I contributi dello scorso anno alle risorse dell’UNFPA sono i più alti mai raggiunti, con quasi 350 milioni di dollari, rispetto ai 322 milioni dell’anno precedente.
Nel 2005, i primi sei donatori sono stati Olanda, Svezia, Norvegia, Gran Bretagna, Giappone e Danimarca. “Anche tutte le nazioni africane hanno promesso finanziamenti all’agenzia”, ha detto Obaid.
”Siamo molto grati per questa grande dimostrazione degli stati membri delle Nazioni Unite”, ha dichiarato la funzionaria. “Spero che il numero di paesi aumenti ancora e che le nostre consuete entrate continuino a crescere, consentendo all’UNFPA di sostenere con maggiore efficacia la salute riproduttiva e sessuale e la prevenzione dell’Hiv, soprattutto tra gli adolescenti”.
Anika Rahman, presidente della Americans for UNFPA, con sede a New York, ha dichiarato che nel 2005 il registro delle donazioni dell’UNFPA riflette il riconoscimento del mondo al lavoro svolto in favore dei diritti e della salute delle donne.
”Nonostante gli americani considerino gli Stati Uniti i primi nel portare avanti le battaglie, il fatto che l’amministrazione Bush stia tagliando più di 125 milioni di dollari all’UNFPA dimostra una cieca indifferenza al mondo femminile“, ha detto Rahman all’IPS.
Lawrence Smith, Jr., presidente dell’Istituto per la popolazione con sede a Washington, ha dichiarato che il clamoroso attestato di fiducia è un omaggio alla risposta dell’UNFPA rispetto alla salute riproduttiva e alle esigenze di pianificazione familiare delle nazioni più povere del mondo.

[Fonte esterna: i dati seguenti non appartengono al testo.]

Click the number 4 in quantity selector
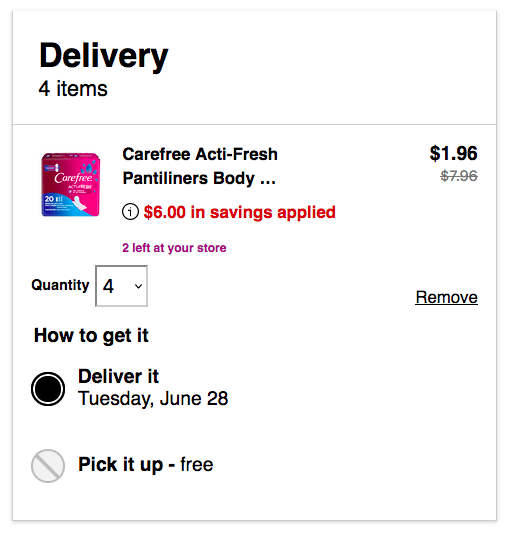The width and height of the screenshot is (512, 536). coord(108,286)
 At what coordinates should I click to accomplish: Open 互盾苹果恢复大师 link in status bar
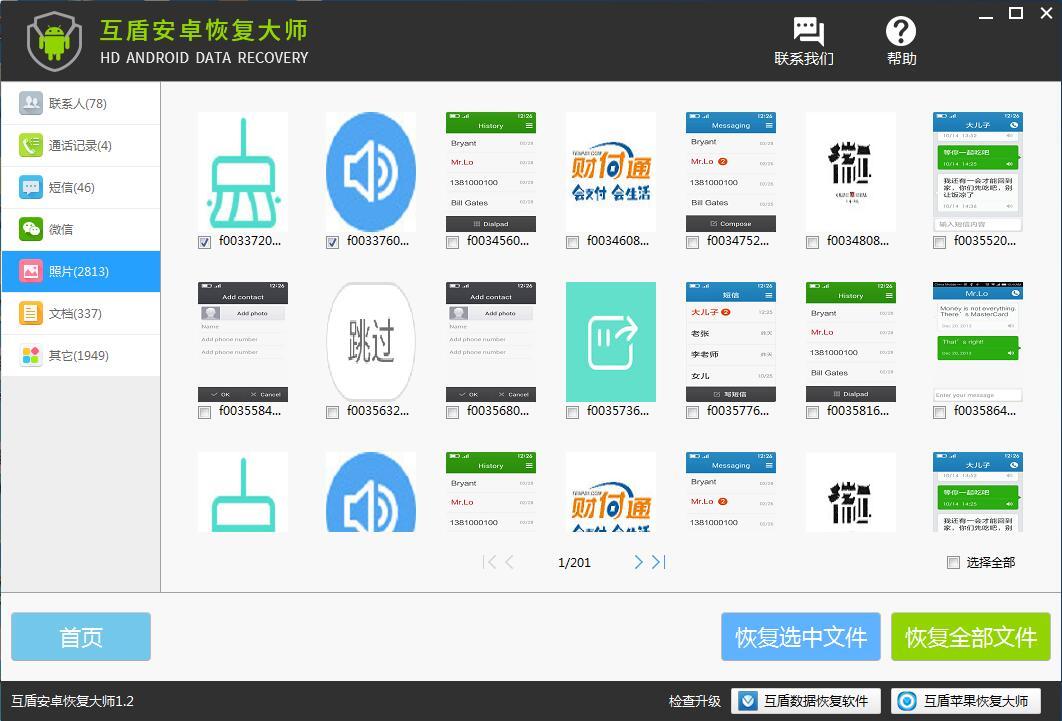[x=966, y=701]
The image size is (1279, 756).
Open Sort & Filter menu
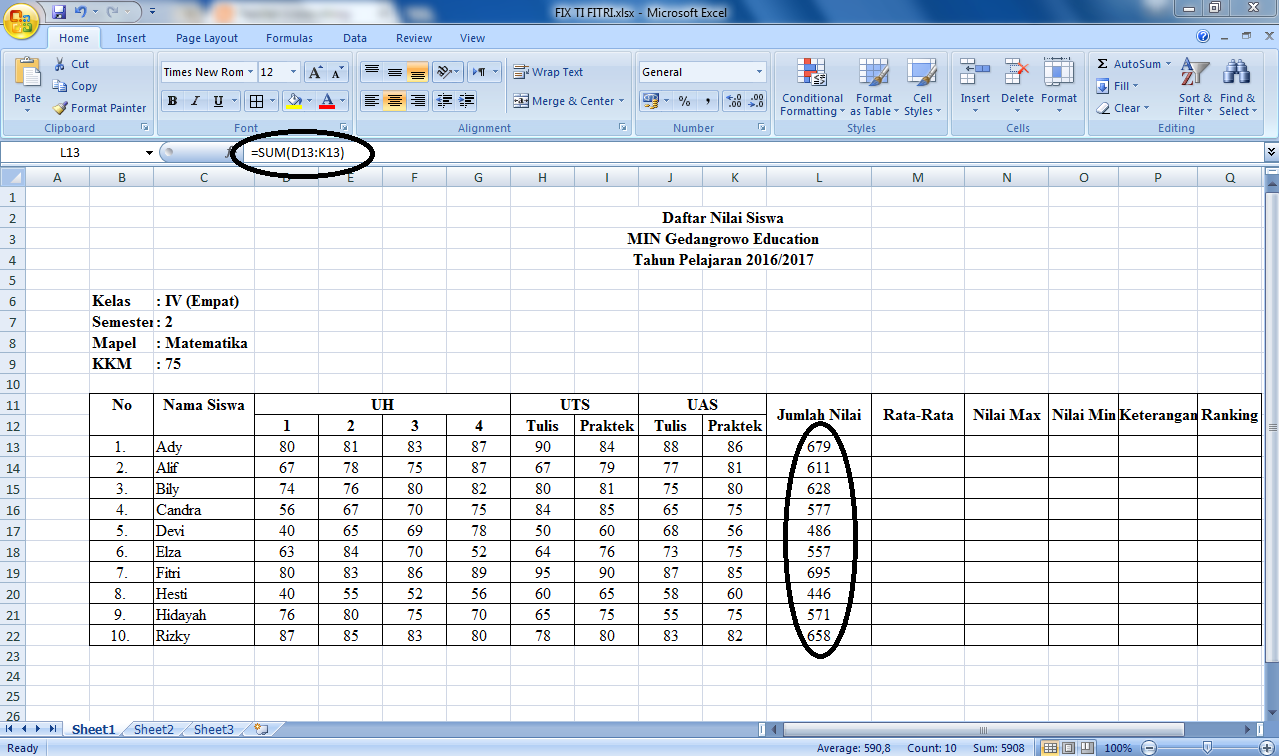pyautogui.click(x=1194, y=88)
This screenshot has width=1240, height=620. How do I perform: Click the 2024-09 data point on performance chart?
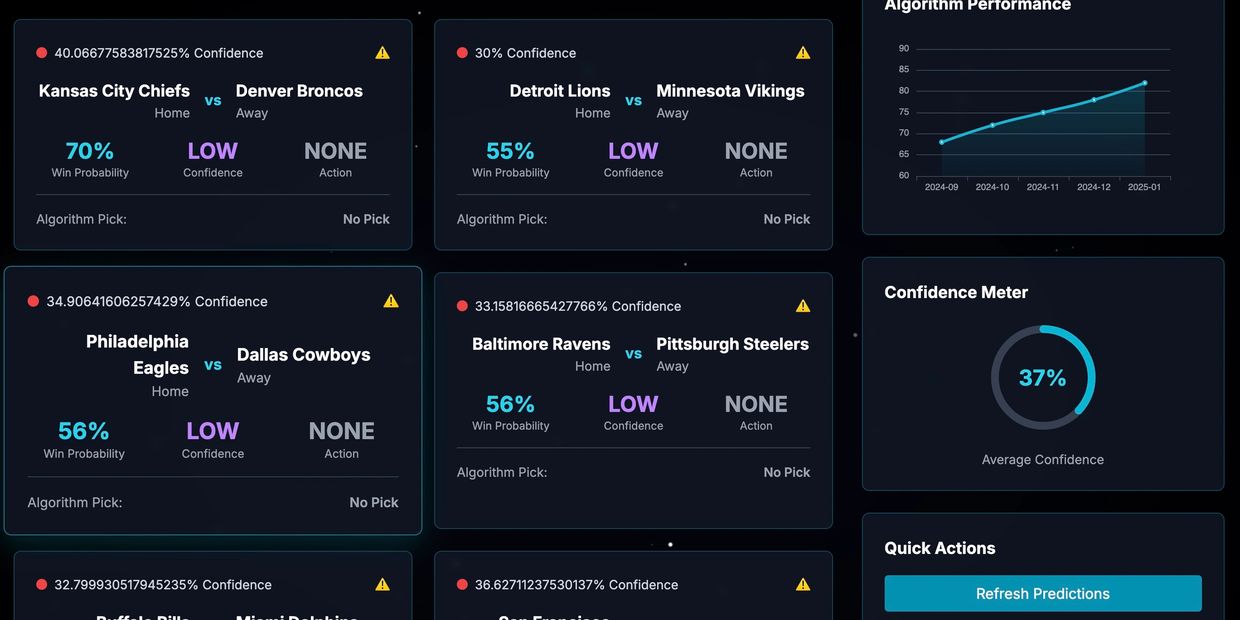[x=942, y=142]
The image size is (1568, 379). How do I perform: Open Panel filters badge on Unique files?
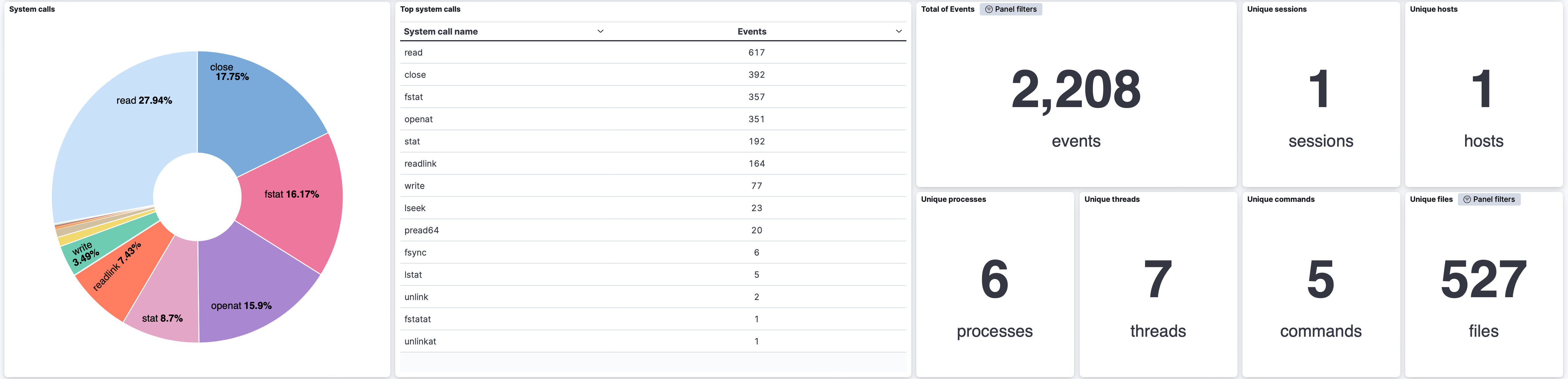1489,199
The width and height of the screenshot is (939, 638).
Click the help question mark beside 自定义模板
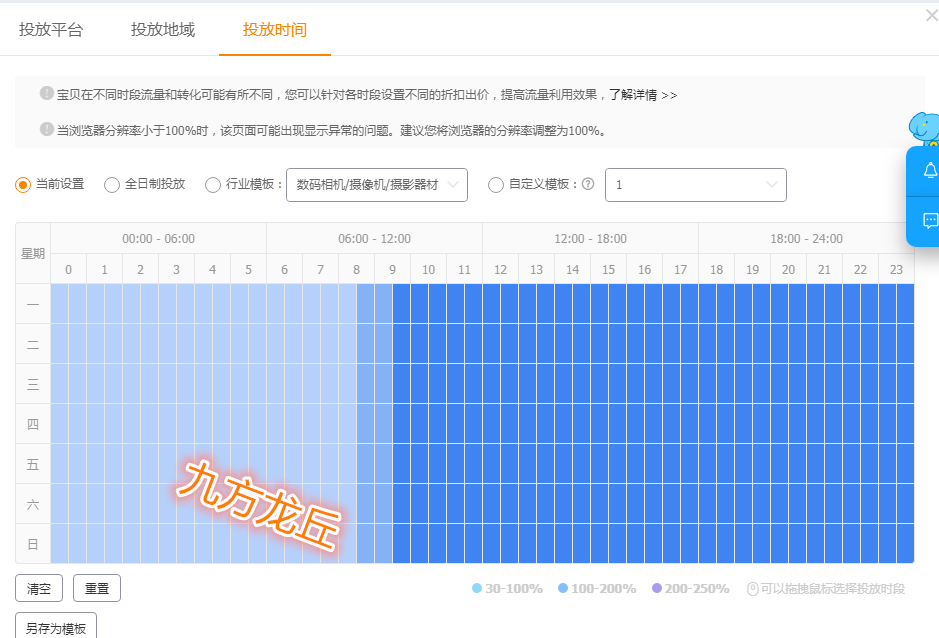pos(588,184)
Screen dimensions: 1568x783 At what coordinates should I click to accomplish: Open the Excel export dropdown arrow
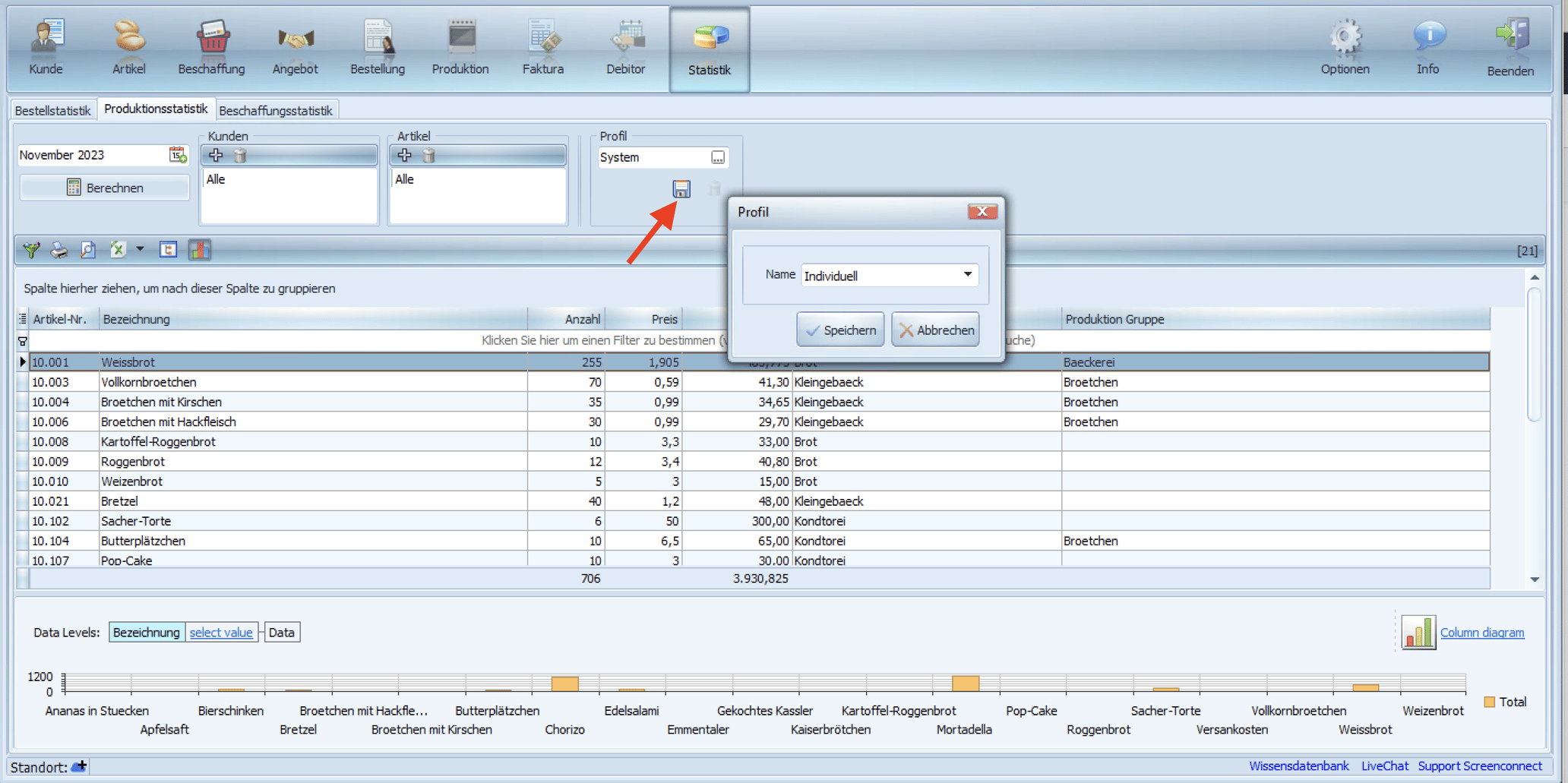(x=140, y=250)
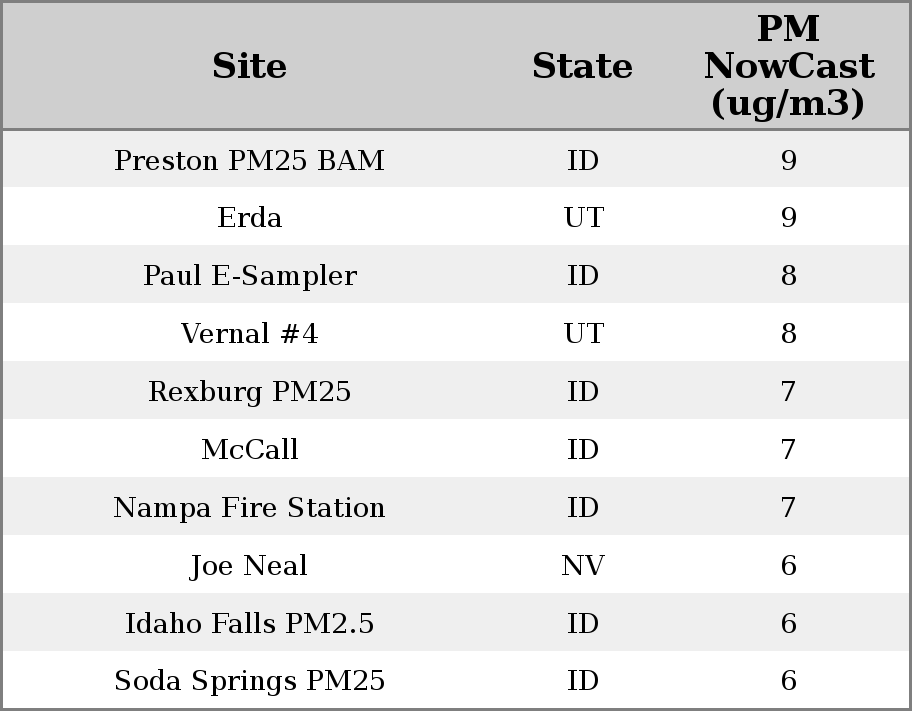
Task: Select the Joe Neal site
Action: tap(249, 566)
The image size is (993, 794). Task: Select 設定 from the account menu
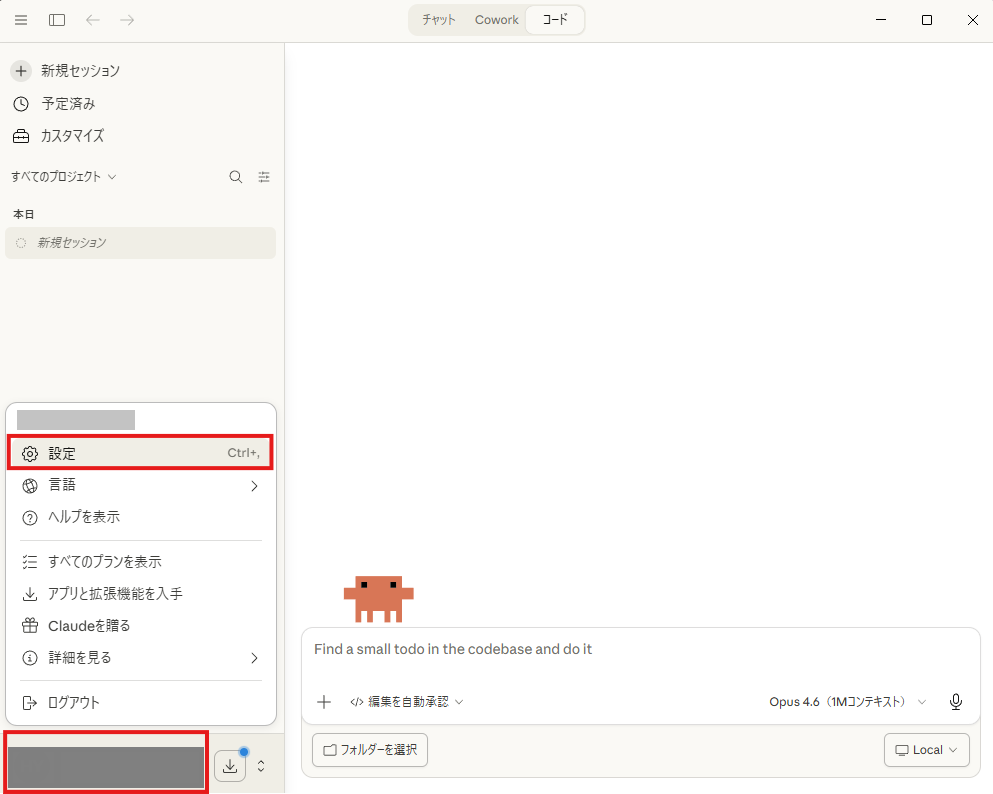tap(140, 453)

”Nel frattempo, la notizia rispecchia una triste ironia. Negli anni ‘60, gli Stati Uniti erano teoricamente soli nel convincere la comunità mondiale a fondare l’UNFPA, come componente necessaria alla stabilizzazione demografica mondiale”, ha detto Smith all’IPS. Oggi, ha proseguito, la comunità mondiale lotta per convincere l’amministrazione Bush a Washington che rallentare la crescita demografica – con 350 milioni di donne povere cui manca accesso alla pianificazione familiare e alla salute riproduttiva – rappresenti un punto critico globale.
Werner Fornos, vincitore del Premio popolazione dell’Onu, ha detto all’IPS che l’aumento dei finanziamenti all’UNFPA dimostra che il mondo ha ben compreso il significato e la gravità delle importanti questioni demografiche, un sfida per tutti noi. ”Rivela inoltre la fiducia della comunità mondiale nell’operato dell’UNFPA, malgrado i paesi più ricchi della terra non stiano versando neanche un centesimo per il Fondo”, ha aggiunto.
Infine, in conclusione, Fornos punta i riflettori sulla “posizione vergognosa e giustamente solitaria del presidente Bush, che con la sua opposizione personale all’UNFPA, ha scelto la strada di una biasimevole fuga dalla realtà”.